Human-centric programming language

The syntax of the Script language was chosen to be close to human language and therefore easy to read and understand.

Aristotle. You can't do great things with short ideas.

Human orientation Script and old programming languages

Language was developed mainly for the purpose of being close to human thought. I applied Descartes' method of finding truth to find the cause of each characteristic of classical languages. If the element was adopted for a reason that no longer exists (for example, the slowness of processors), then this function is excluded from the language.
On the other hand, I don't want to use the new syntax just to change the language, I prefer to keep what programmers are used to if it works well. For example, I exhumed the keyword nil of a very old Lisp language (over 40 years!), Because nil is exactly what I need and I don't want to use new words just to be different.
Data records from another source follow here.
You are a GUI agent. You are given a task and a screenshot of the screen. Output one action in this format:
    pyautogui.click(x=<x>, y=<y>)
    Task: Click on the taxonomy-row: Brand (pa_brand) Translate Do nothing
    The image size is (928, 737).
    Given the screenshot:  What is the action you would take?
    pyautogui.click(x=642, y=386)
Number and text (number and text)

Previous languages use variables of type: float, string, char, short, etc. (floating, string, character, short). This corresponds to memory areas and comes from the time when computers had a memory of 48 thousand bytes. Scriptol uses a simpler number and text, as well as real or integral (actual or whole), to distinguish numbers.

Type with name

Declaring a variable in Script is simple, as in C:

int i 

Or "an integer called i." New programming languages ​ ​ are finding it harder to write:

var i : int

"I create an integer type variable i." If we put it that way in ordinary life, it would give: "I have apartment-type housing." In one program, it really doesn't bring anything else.

Clean statements: no assignment inside expression

The if (x = y) statement in C++ assigns x y and tests whether x is worth 0. In Script, this is checked if x is y. The double operator = = is not used in Script.
C, then Java, PHP and C # allow you to mix conditions and actions. Example: if (A = B + 1) then... In human language: "If zero is not worth the variable A assigned to B plus 1, then..."
Such a complication of ideas is not allowed in Scriptol.
Statements are expressions in C and successors, not Script.

Increased assignment

Instruction x = x + 2, written x + 2 in Script. This is consistent with the thought. (Example: "my car was moved a kilometer," not "my car was moved from place to place plus a kilometer .")

Operators and symbols

Characters have one meaning in Script and are not reused for different operations as in other languages.

Multiple choice

Using special control structures, if composite and do case - never before implemented - Script allows you to structure the code in such a way that directly corresponds to thinking.

Semicolons

It was said that the program should have semicolons, because you use this punctuation when writing. But we don't record them in musical scores.
The real reason for the semicolon in programs, I believe, is to allow lines to be cut without kneading village compilers. But such a modern compiler as Scriptol is able to recognize the cut lines and, therefore, it does not need an ending except at the end of the line. Scriptol only needs semicolons to separate instructions in one line.

Multiple Returns

For some functions, it is obvious that they must return several values ​ ​ at once. For example, red, green, blue color components or x and y coordinates of a point... Thus, in order to apply human thinking, it is necessary to be able to assign several variables to call the function:

x, y = prendreCoordonnees()
rouge, vert, bleu = prendreRGB()

Scriptol, like other modern languages, allows this.